Durante um período de nossa história, muitos artistas brasileiros retrataram a dor do migrante em obras primas das mais diversas. O famoso quadro “Retirantes”, do renomado pintor paulista Candido Portinari, e a obra literária “Vidas Secas”, de Graciliano Ramos, eternizaram a realidade de muitos que enfrentaram a fome e a violência. Mas, quase um século depois, poderíamos dizer que esta realidade é apenas um recorte específico de nosso passado e deve ser lembrada de forma nostálgica como um período superado? O mundo moderno nos trouxe novas tecnologias e com elas a possibilidade de evitar que a fome e o sofrimento façam parte da vida. Porém, em um país onde praticamente 10% da população vive a margem da pobreza extrema, não seria correto acreditar que eliminamos definitivamente esta realidade.

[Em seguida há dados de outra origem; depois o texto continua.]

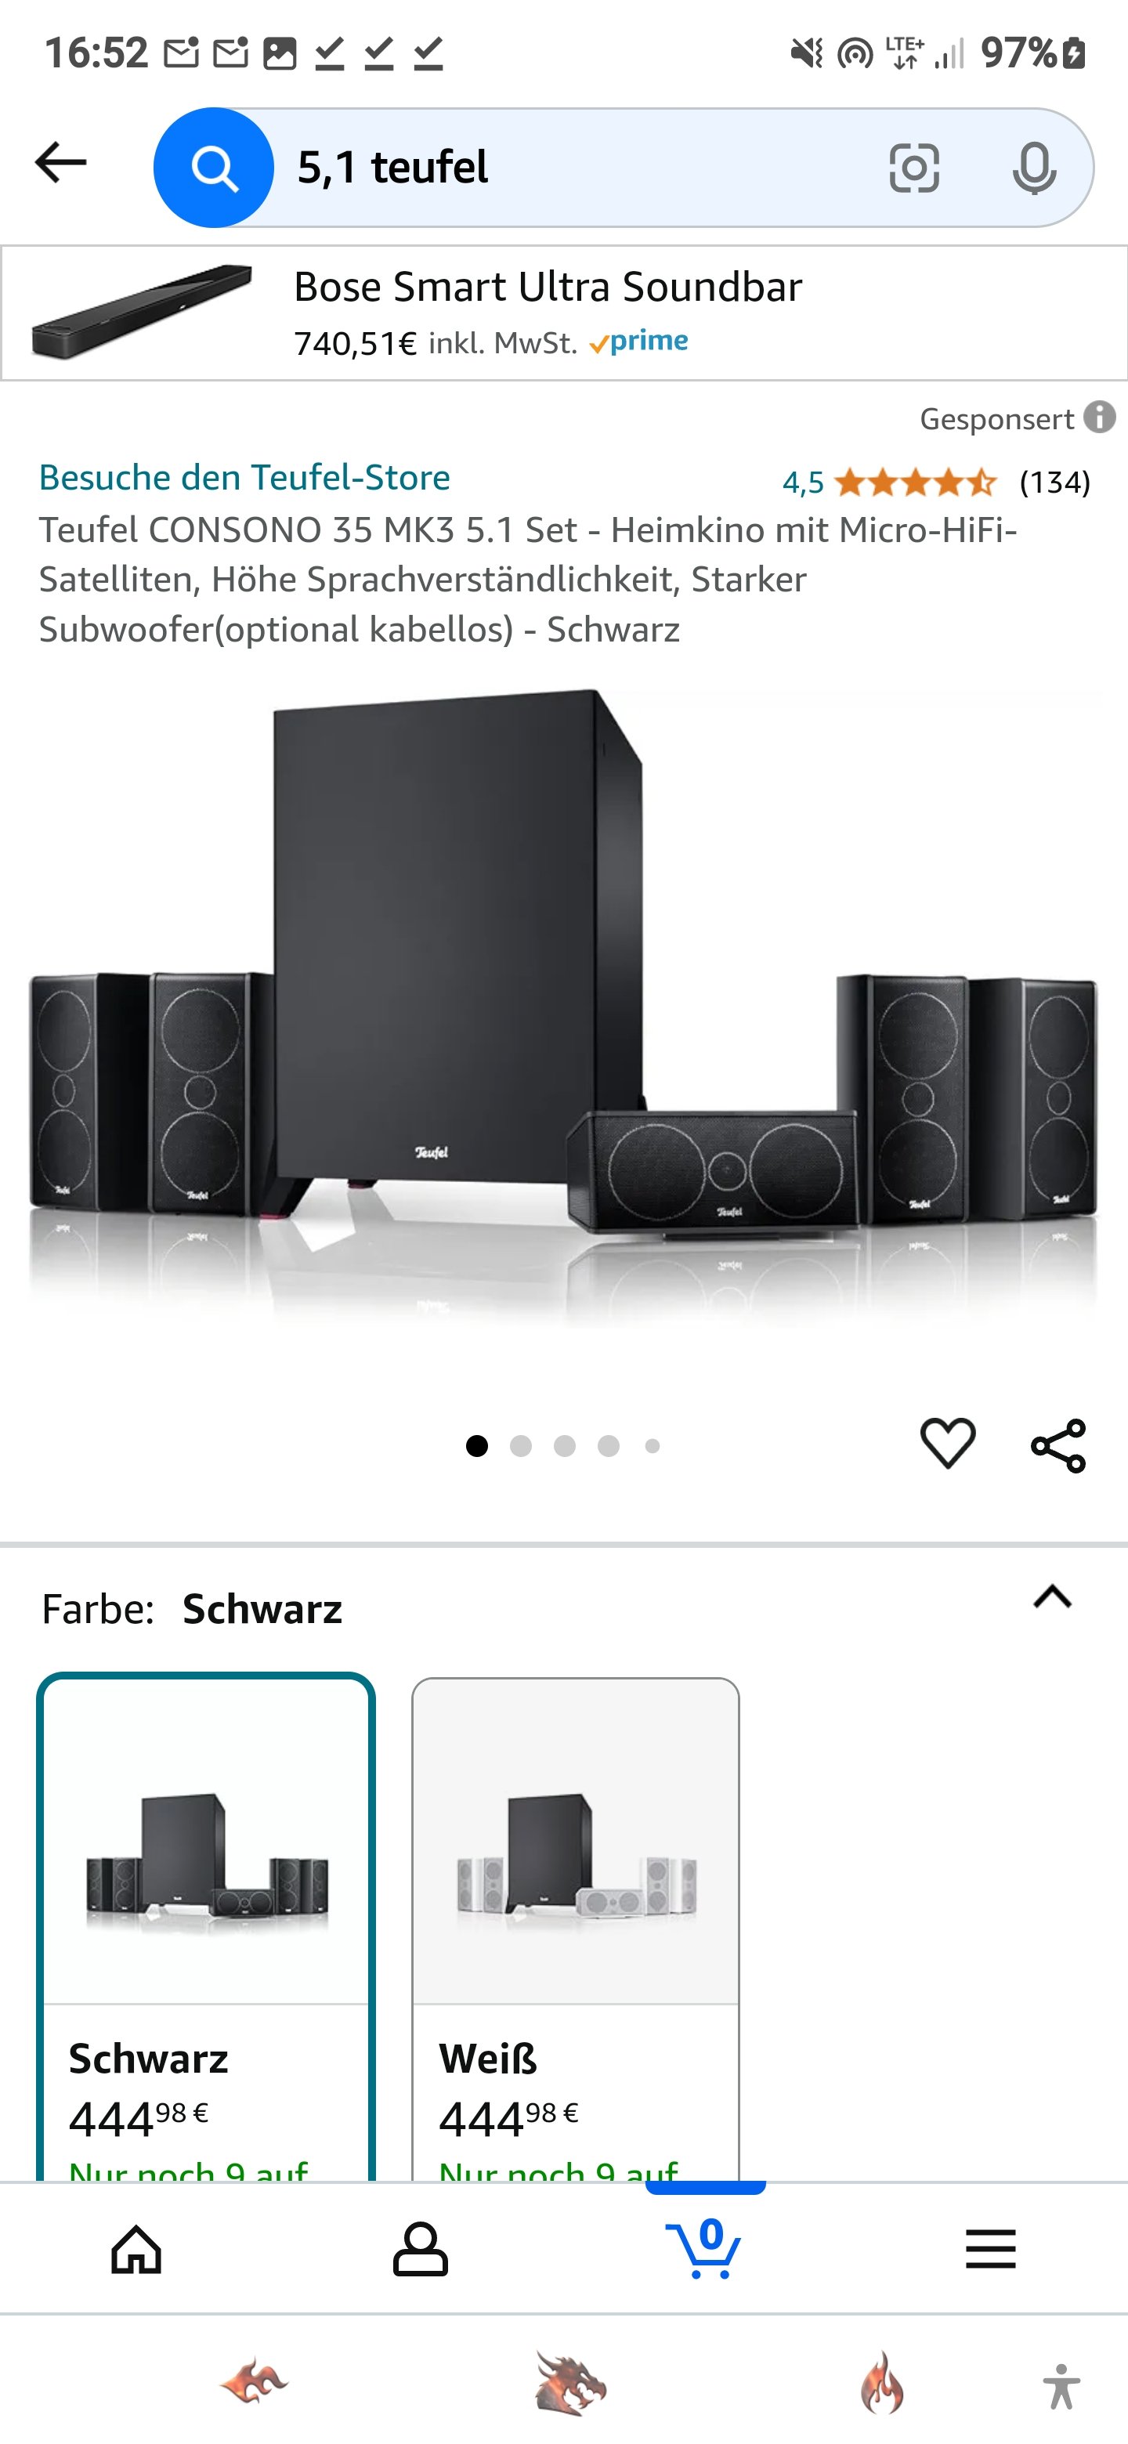Open Bose Smart Ultra Soundbar ad

564,313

Então, por que não vemos mais notícias que relatam migrações em massa e pessoas carregando seus filhos em estradas, morrendo de fome ou sede pelos caminhos? Uma das hipóteses que podemos explorar é que a migração se tornou um negócio na nova sociedade e que acontece de maneira mais organizada, sem que seja percebida, mas enfrentando muitos dos problemas vividos em meados do século passado. Os migrantes, e até mesmo imigrantes internacionais, muitas vezes refugiados, não caminham mais em estradas sob o sol escaldante, mas ainda chegam às grandes cidades e acabam explorados, quando não viram moradores de rua ou se envolvem na criminalidade para poder conseguir o que comer. É como se existisse um muro que separasse a realidade de uma parcela da sociedade que decide se aceita ou não a inclusão de novos membros.

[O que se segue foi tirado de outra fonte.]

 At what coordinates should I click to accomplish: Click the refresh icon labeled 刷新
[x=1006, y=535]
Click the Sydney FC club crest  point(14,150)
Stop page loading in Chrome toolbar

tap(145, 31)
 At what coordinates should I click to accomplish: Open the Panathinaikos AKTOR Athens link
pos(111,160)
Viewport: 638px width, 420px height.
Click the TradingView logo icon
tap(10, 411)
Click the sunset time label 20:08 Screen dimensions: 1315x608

Observados o passado e o presente, fica o questionamento sobre o futuro. No meu novo livro “Retirantes: O Legado das Sombras”, crio uma história distópica e apresento uma família que enfrenta a fome, o medo e a violência para vencer as barreiras que os impedem de fazer parte da sonhada sociedade em que a vida é digna e abundante. Ao colocar em palavras o individualismo e o preconceito inserido no subconsciente de cada um, torço para estar enganado: que o futuro nos surpreenda com uma realidade diferente da que prevejo na obra e que sejamos capazes de ver para além dos espelhos.